==== INPUT DATA ====

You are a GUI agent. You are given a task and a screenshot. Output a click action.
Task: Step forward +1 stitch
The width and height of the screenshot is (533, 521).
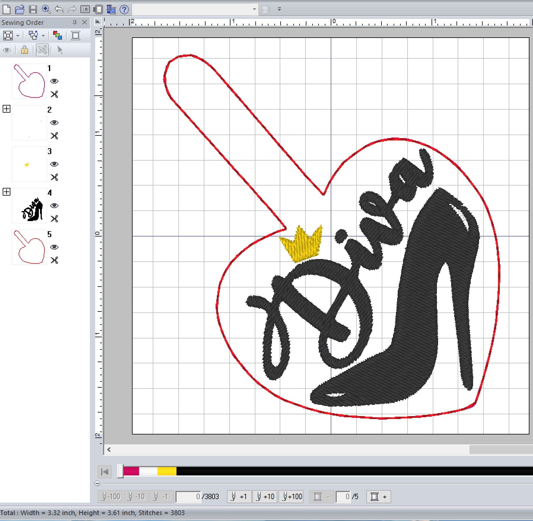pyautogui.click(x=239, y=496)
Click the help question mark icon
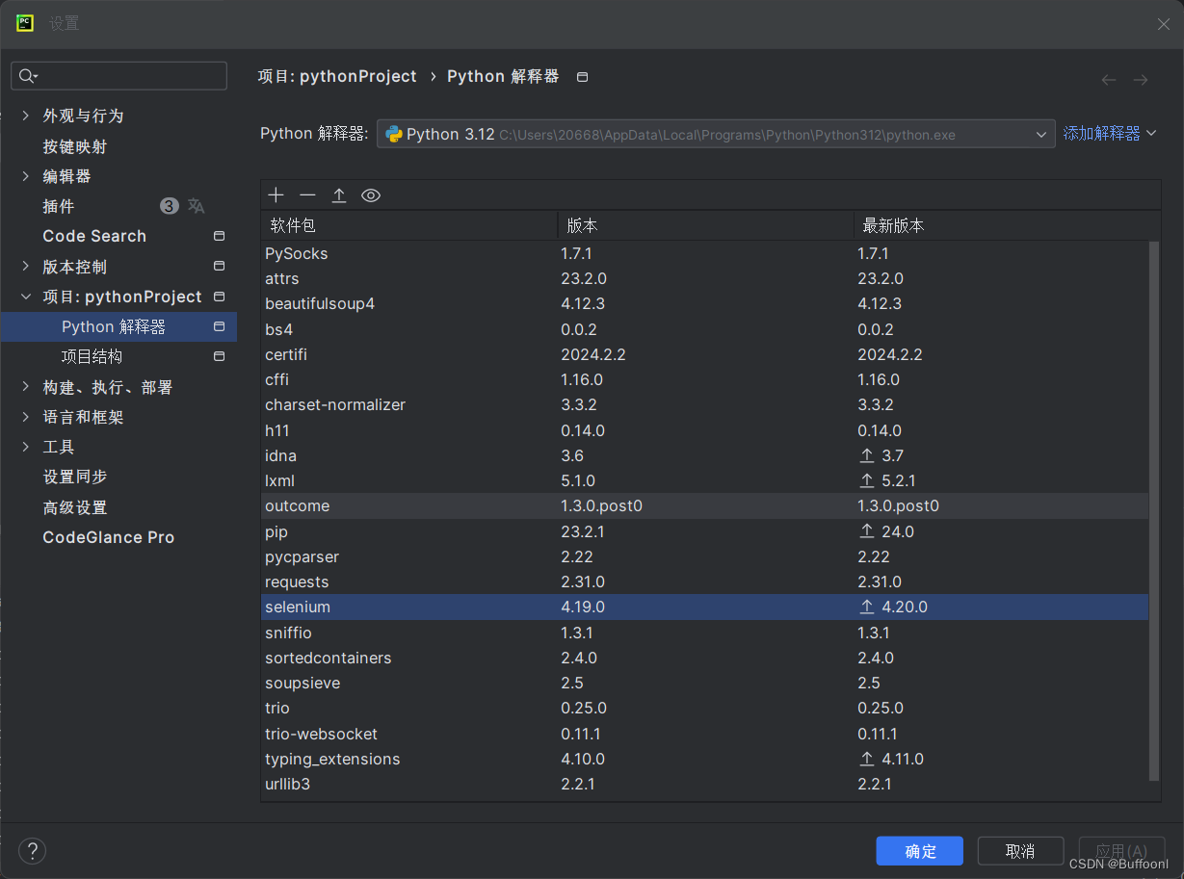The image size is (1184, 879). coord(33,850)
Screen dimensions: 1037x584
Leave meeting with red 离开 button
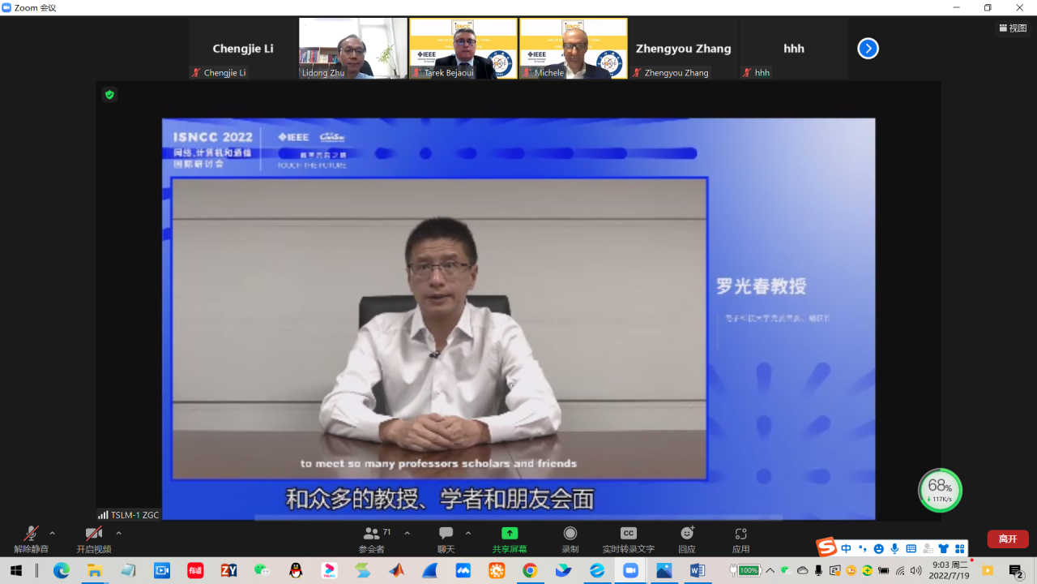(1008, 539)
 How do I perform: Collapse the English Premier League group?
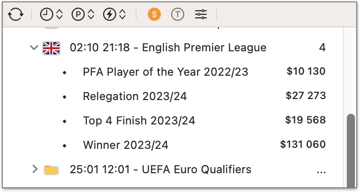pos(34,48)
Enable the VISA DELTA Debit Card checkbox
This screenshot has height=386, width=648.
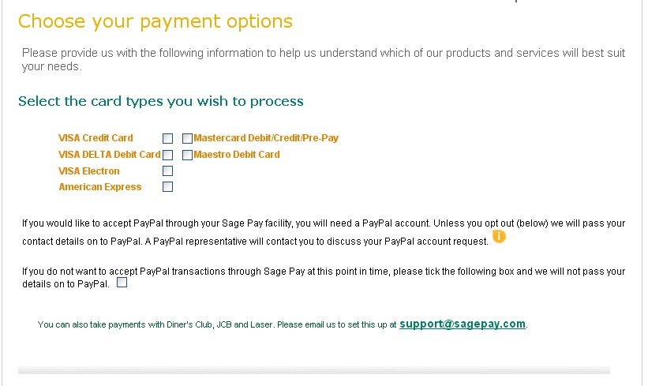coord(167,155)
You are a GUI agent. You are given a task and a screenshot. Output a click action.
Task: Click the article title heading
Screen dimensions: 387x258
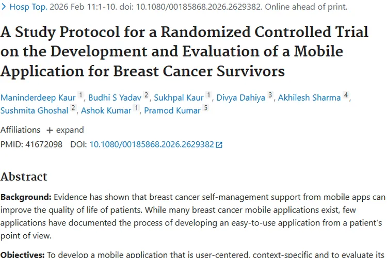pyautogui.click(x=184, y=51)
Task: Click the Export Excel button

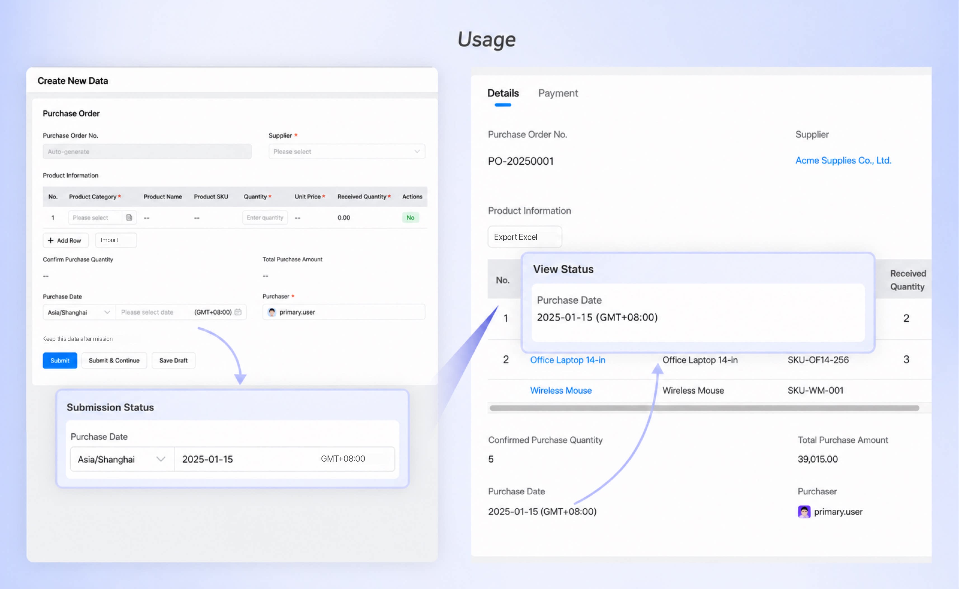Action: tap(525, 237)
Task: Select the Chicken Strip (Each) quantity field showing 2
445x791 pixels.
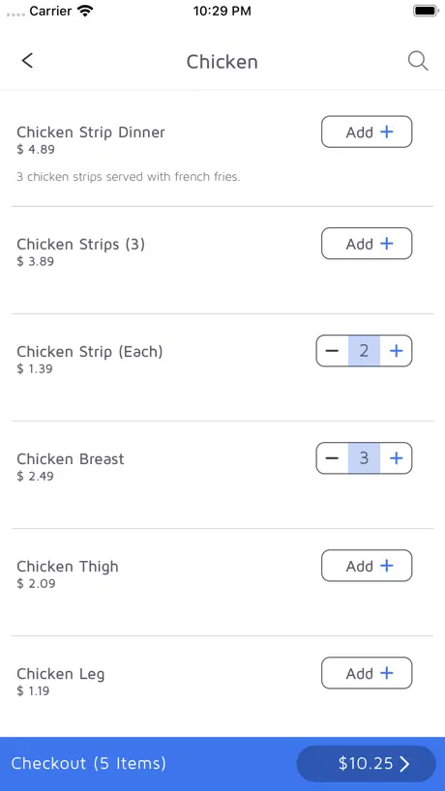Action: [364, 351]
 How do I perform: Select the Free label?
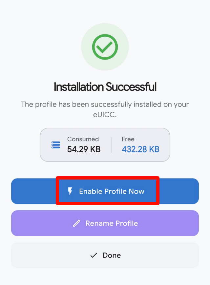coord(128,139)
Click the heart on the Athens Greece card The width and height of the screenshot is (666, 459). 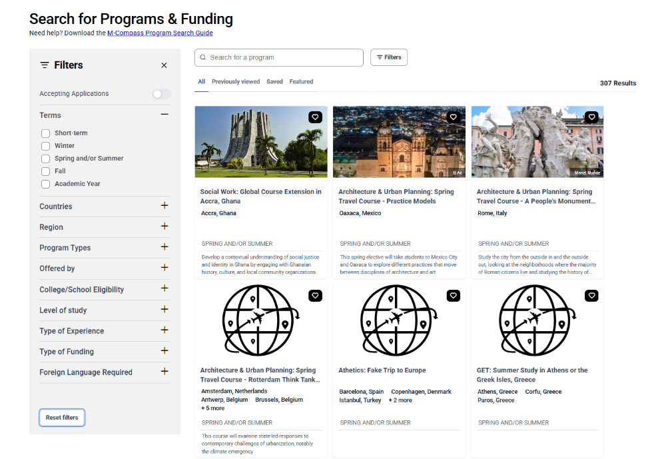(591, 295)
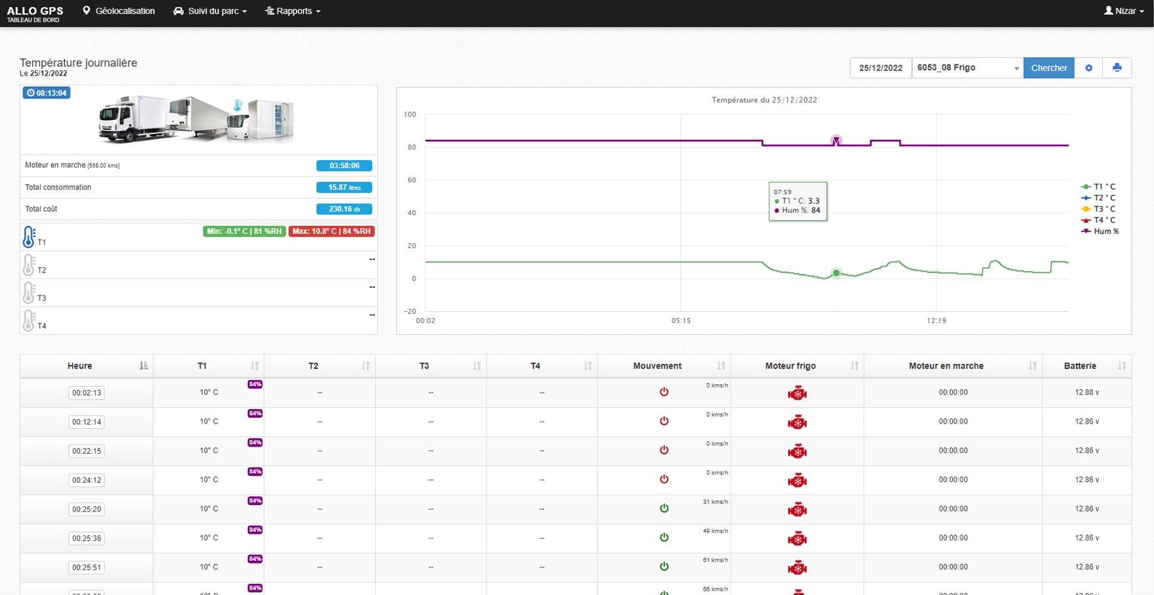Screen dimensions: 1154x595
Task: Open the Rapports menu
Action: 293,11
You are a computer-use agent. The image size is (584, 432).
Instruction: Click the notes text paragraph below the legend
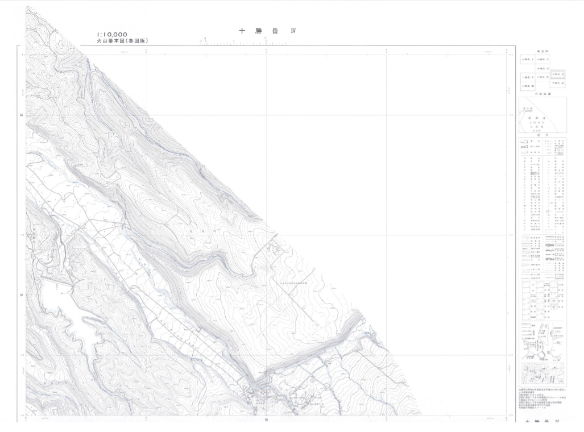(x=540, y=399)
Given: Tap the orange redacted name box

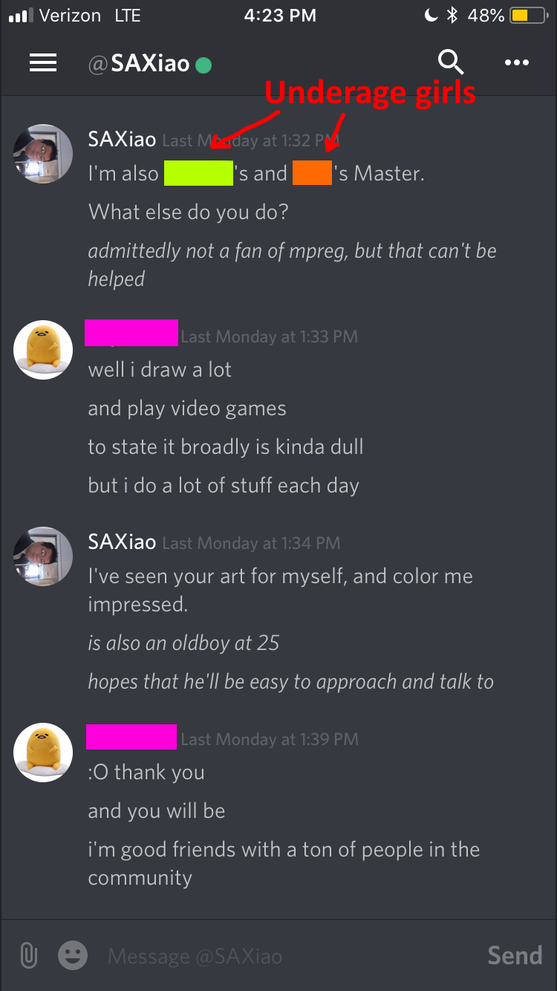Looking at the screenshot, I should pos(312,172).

====

_PROBLEM TO WORK ON_
Working from the entries above, reproduce exactly and only the lines beginning with the line that has "How do I perform: Collapse" and ending with the line that has "Task: Click the article title heading"; omit all pictures.

_SOLUTION TO THIS EXERCISE_
 How do I perform: Collapse the English Premier League group?
pos(34,48)
Enable the VISA DELTA Debit Card checkbox
This screenshot has height=386, width=648.
coord(167,155)
You are a GUI agent. You are given a task and a screenshot. Output a click action.
Task: Click the article title heading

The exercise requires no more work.